[DISCUSS] Nutch as a top level project (TLP)?

classic Classic list List threaded Threaded
5 messages Options
Reply | Threaded
Open this post in threaded view
|

[DISCUSS] Nutch as a top level project (TLP)?

Andrzej Białecki-2
Hi devs,

The ASF Board indicated recently that so called "umbrella" projects,
i.e. projects that host many significant sub-projects, should examine
their structure towards simplification, such as merging or splitting out
sub-projects.

Lucene TLP is such a project. Recently the Lucene PMC accepted the merge
of Solr and Lucene core projects. Mahout project will most likely split
to its own TLP soon. Which leaves Nutch as a sort of odd duck ;)

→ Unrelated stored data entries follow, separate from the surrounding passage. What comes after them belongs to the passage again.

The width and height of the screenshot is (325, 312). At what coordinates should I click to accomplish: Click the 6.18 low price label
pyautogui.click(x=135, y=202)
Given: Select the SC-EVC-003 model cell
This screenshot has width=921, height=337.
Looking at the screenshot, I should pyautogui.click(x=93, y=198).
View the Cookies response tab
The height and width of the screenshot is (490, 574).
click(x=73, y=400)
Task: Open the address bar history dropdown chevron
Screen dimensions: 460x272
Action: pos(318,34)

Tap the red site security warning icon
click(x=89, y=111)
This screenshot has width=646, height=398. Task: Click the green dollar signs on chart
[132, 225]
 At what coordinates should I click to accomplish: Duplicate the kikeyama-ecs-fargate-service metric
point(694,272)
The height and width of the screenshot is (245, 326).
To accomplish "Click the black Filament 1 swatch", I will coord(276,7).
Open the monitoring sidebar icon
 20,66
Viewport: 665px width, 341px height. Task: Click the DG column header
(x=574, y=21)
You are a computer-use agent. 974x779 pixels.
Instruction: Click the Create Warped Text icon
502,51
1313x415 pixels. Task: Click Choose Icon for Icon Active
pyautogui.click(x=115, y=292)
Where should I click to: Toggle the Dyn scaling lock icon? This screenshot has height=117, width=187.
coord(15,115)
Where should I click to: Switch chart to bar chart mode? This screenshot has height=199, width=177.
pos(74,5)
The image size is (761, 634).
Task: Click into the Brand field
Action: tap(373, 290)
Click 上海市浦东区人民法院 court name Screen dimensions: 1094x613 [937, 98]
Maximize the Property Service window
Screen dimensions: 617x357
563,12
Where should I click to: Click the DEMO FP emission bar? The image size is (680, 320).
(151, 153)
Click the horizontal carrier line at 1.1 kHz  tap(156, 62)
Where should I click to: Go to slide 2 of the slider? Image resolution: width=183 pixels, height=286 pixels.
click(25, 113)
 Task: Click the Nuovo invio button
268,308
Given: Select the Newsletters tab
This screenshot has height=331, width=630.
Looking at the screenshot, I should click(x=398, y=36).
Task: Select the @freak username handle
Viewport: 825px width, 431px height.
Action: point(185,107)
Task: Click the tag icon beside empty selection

Moving Nutch to its own TLP has some advantages, mostly an easier
decision process - voting on new committers and new releases involves
then only those who participate directly in Nutch dev., i.e. the Nutch
community.

Also, from the coding point of view, Nutch is not intrinsically tied to
the Lucene development as if both would require some careful
coordination - we just use Lucene as one of many dependencies, and in
fact we aim to cleanly separate Nutch search API from Lucene-based API.
I can easily imagine Nutch dropping completely the low-level
Lucene-based components and moving to a more general search fabric (e.g.
SolrCloud).

Being its own TLP could also give Nutch more exposure and help to
crystallize our mission.

There are some disadvantages to such a split, too: we would need to
spend some more effort on various administrative tasks, and maintain a
separate web site (under Apache, but not under Lucene), and probably
some other tasks that I'm not yet aware of. This would also mean that
Nutch would have to stand on its own merit, which considering the small
number of active committers may be challenging.

Let's discuss this, and after we collect some pros and cons I'm going to
call for a vote.

--
Best regards,
Andrzej Bialecki     <><
  ___. ___ ___ ___ _ _   __________________________________
[__ || __|__/|__||\/|  Information Retrieval, Semantic Web
___|||__||  \|  ||  |  Embedded Unix, System Integration
http://www.sigram.com  Contact: info at sigram dot com

Reply | Threaded
Open this post in threaded view
|

Re: [DISCUSS] Nutch as a top level project (TLP)?

Mattmann, Chris A (3010)
Re: [DISCUSS] Nutch as a top level project (TLP)? Hey Andrzej,

I’d be +1 for Nutch being a TLP. I don’t think it’ll change much (other than to provide more visibility/etc., and to allow more focused decision making by the folks in the Nutch community). The infrastructure moves required to move to TLP status are moving mailing lists, moving JIRA, moving SVN, and moving the website (a bit of redesign/etc.), which shouldn’t be that hard, and the infra team can probably help with (at least the first 3 parts if we file issues for them).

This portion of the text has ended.